Actual ava proposal file format is like below: {'1j20qq1JyX4,0902': array([[0.036 , 0.098 , 0.55 , 0.979 , 0.995518],[0.443 , 0.04 , 0.99 , 0.989 , 0.977824]]),

So in human boxes last entry is for confidence score probably? which i did not include. Is it mandatory to include? @kennymckormick you mention above that "proposal file is the detection result of your dataset" which i missed that time. Can u suggest any better tool for generating detection result on video at 1 FPS.

I think you can set the confidence of ur proposal boxes as 1 (in AVADataset we filter out proposal boxes with low confidence given a threshold). To get the proposal boxes, for example, use can use mmdetection to predict human proposals one frame per second. Another quick solution is that just using the GT boxes as proposals.

jhonmajinerazo commented 2 years ago

@innerlee @kennymckormick sorry kanny for dragging in some old issues. Actually i prepared my data for custom activity then tried to train the model, in the result i observed that i could not overfit the model on small data then started debugging. One issue that i found is related to proposal file (pkl file). In my my case pkl file was dictionary having data like below: {('sweeping-2', 1): [[0.299, 0.191, 0.343, 0.308], [0.753, 0.133, 0.789, 0.292]],..... Actual ava proposal file format is like below: {'1j20qq1JyX4,0902': array([[0.036 , 0.098 , 0.55 , 0.979 , 0.995518],[0.443 , 0.04 , 0.99 , 0.989 , 0.977824]]), So in human boxes last entry is for confidence score probably? which i did not include. Is it mandatory to include? @kennymckormick you mention above that "proposal file is the detection result of your dataset" which i missed that time. Can u suggest any better tool for generating detection result on video at 1 FPS.

I think you can set the confidence of ur proposal boxes as 1 (in AVADataset we filter out proposal boxes with low confidence given a threshold). To get the proposal boxes, for example, use can use mmdetection to predict human proposals one frame per second. Another quick solution is that just using the GT boxes as proposals.

hello, did you find any solution to this problem? I also want to train slowfast on custom dataset based on AVA. but I can't find any information. how do i generate the .csv files?
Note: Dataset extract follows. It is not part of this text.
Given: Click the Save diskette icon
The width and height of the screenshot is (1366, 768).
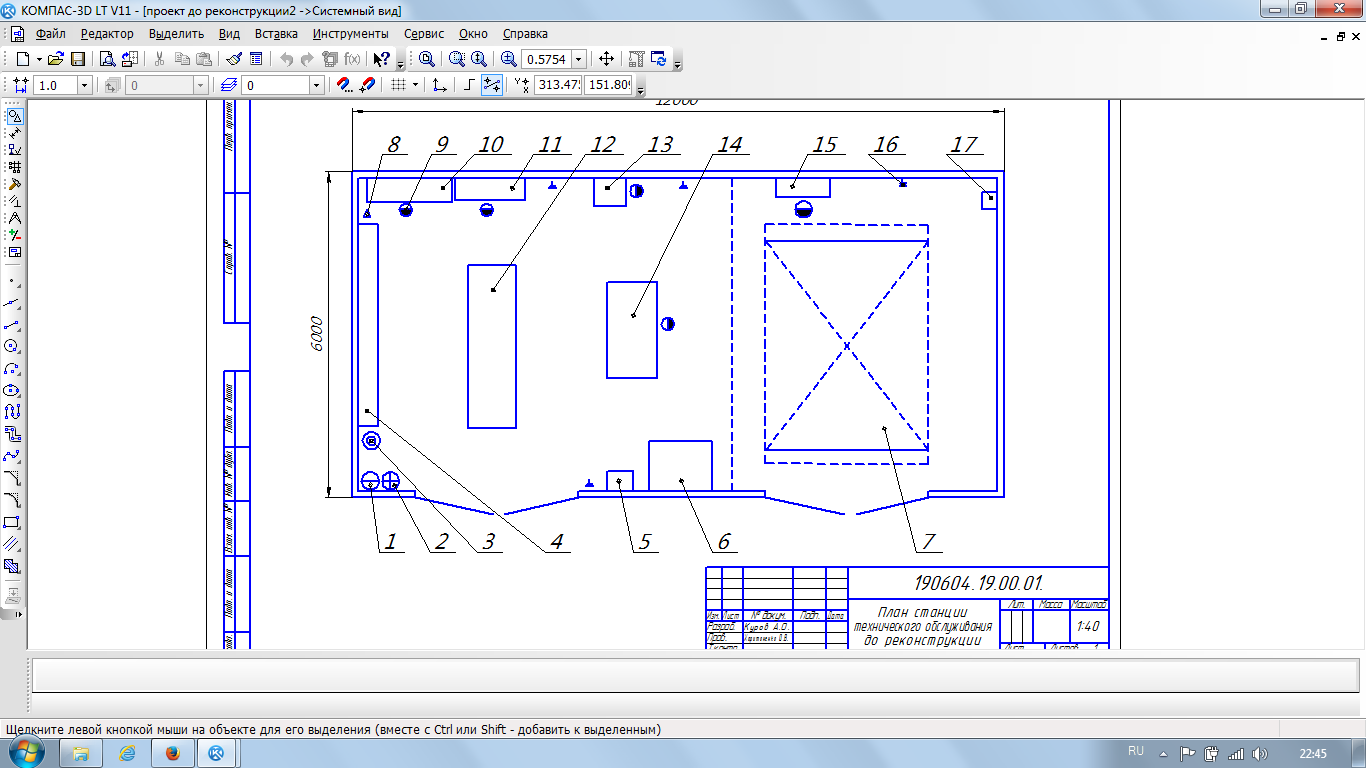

kuangxiaoye commented 2 years ago

@innerlee @kennymckormick sorry kanny for dragging in some old issues. Actually i prepared my data for custom activity then tried to train the model, in the result i observed that i could not overfit the model on small data then started debugging. One issue that i found is related to proposal file (pkl file). In my my case pkl file was dictionary having data like below: {('sweeping-2', 1): [[0.299, 0.191, 0.343, 0.308], [0.753, 0.133, 0.789, 0.292]],..... Actual ava proposal file format is like below: {'1j20qq1JyX4,0902': array([[0.036 , 0.098 , 0.55 , 0.979 , 0.995518],[0.443 , 0.04 , 0.99 , 0.989 , 0.977824]]), So in human boxes last entry is for confidence score probably? which i did not include. Is it mandatory to include? @kennymckormick you mention above that "proposal file is the detection result of your dataset" which i missed that time. Can u suggest any better tool for generating detection result on video at 1 FPS.

I think you can set the confidence of ur proposal boxes as 1 (in AVADataset we filter out proposal boxes with low confidence given a threshold). To get the proposal boxes, for example, use can use mmdetection to predict human proposals one frame per second. Another quick solution is that just using the GT boxes as proposals.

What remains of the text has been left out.